The first case of humeral lengthening was reported by Dick and Tietjen in 1978. These authors treated a 2 and half year old boy affected by post-septic humeral hypoplasia of 4 cm, a Wagner apparatus was used in association with a shoulder spica with a window over the elbow . At the end of the lengthening, an AO plate and autogenous cortical and cancellous iliac bone grafts were applied through the original incision.
Another case was described by Olerud et.al. Their patient was a 20 year old man with a 12.5 cm shortening of the left humerus, most probably from destruction of the proximal humeral physis following septicemia in infancy. These authors used a vascularized fibular graft to fill the wide diastasis ( 12.5 cm ) reached during a lengthening process lasting 120 days The grafted arm was immobilized for 90 days with thoracobrachial appliance and Wagner device.
A third case of a 13 year one month old girl with 12.3 cm shortening of the left arm, was reported by Peterson. The etiology was not clear. There might have been a birth fracture or an infection ( either septic arthritis or osteomyelitis of the proximal humerus ) either in the newborn period or later. The patient underwent Wagner technique of osteotomy and gradual distraction. One hundred millimeters of length was obtained. Thirteen weeks after the original operation, the second stage surgery consisting of bone grafting, application of plate and screws and removal of the external lengthening device.
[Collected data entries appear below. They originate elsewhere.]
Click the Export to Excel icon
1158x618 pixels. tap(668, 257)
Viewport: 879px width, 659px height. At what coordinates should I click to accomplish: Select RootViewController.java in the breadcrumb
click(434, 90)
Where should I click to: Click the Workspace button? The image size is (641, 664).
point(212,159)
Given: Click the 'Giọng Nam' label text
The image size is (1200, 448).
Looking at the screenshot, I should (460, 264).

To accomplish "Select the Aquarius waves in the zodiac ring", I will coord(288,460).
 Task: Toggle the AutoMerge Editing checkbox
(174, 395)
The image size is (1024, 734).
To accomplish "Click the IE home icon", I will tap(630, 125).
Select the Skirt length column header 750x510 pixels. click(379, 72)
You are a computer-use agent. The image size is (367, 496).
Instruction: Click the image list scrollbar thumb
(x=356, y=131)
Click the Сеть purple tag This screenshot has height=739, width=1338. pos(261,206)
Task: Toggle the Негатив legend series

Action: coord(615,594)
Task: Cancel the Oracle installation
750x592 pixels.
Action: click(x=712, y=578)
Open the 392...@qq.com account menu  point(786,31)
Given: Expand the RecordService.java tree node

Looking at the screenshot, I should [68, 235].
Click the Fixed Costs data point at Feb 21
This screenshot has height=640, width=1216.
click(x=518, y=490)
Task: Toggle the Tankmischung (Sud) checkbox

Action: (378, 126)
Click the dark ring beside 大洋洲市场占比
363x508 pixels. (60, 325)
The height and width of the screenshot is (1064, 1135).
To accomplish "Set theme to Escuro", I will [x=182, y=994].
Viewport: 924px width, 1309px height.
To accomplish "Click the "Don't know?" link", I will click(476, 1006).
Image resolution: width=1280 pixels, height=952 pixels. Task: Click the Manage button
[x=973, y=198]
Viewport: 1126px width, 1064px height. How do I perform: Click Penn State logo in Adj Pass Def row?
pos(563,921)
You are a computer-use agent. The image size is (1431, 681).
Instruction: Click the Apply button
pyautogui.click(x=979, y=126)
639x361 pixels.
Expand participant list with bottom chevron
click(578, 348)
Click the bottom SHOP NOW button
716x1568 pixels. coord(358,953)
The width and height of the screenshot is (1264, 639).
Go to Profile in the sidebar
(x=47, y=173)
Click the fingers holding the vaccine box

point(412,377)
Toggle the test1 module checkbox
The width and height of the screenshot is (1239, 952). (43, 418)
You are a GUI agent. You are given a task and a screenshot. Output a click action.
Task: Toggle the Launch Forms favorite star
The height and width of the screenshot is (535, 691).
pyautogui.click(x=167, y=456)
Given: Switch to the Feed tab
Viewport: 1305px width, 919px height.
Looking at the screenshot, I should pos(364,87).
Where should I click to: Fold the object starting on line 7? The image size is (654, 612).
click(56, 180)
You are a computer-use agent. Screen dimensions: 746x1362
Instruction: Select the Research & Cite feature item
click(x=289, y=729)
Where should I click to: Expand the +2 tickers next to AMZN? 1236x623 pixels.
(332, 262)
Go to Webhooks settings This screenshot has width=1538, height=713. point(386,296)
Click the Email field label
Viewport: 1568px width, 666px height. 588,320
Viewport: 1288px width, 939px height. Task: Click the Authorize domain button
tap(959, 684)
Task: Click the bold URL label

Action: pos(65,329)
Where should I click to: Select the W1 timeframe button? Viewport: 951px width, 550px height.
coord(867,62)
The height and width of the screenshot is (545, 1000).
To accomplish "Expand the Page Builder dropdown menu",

Humeral lengthening has also been used to correct arm length discrepancy secondary to different etiologic factors. Schopler presented a case of humeral lengthening for upper limb length discrepancy secondary to a unicameral bone cyst. Lamoureux reported a 10-year-old girl with idiopathic humerus varus. She underwent corrective osteotomy of the neck of the humerus followed by humeral lengthening. Cattaneo performed humeral lengthening in 4 patients with achondroplasia. He used Ilizarov's technique. Monte et. al. reported humeral lengthening in 6 extermities; the diagnosis was arthrogryposis 1, enchondromatosis 1, post-traumatic hypoplasia 2, and congenital humerus varus 2.
Monte summarized the causes of humeral hypoplasia as follows:
Peterson found that functional impairment was minimal with length discrepancy less than 6 cm that he limited the procedure to patients with discrepancy of more than 6 cm or to patients whose projected discrepancy at maturity would be more than 6 cm. He favored surgical lengthening over epiphyseal arrest of the contralateral normal proximal humeral physis.
Monte recommended humeral lengthening only when the length discrepancy was more than 3 cm., and that the lengthening should be limited to 30 % of the original length of the humerus . When longer lengthening is necessary, Monte advised to perform it in two stages at least two years apart, without exceeding 50% of the original length.
Three techniques exist for filling the bone defect created by gradual distraction after osteotomy: (A) Limb lengthening with cancellous bone graft and plating of the distracted gap. [ Wagner technique ] (B) Limb lengthening without bone grafting of the distraction gap.[ Ilizarov's technique ] and (C) Limb lengthening with cortical allograft of the distracted gap.
Ilizarov's technique entails external fixation of the bone with Kirschner wires of very small diameter. These can be easily removed in case of breakage or of local infection. They can be replaced under local anesthesia without interrupting the treatment.
Angular and rotational correction can be done simultaneously with the lengthening.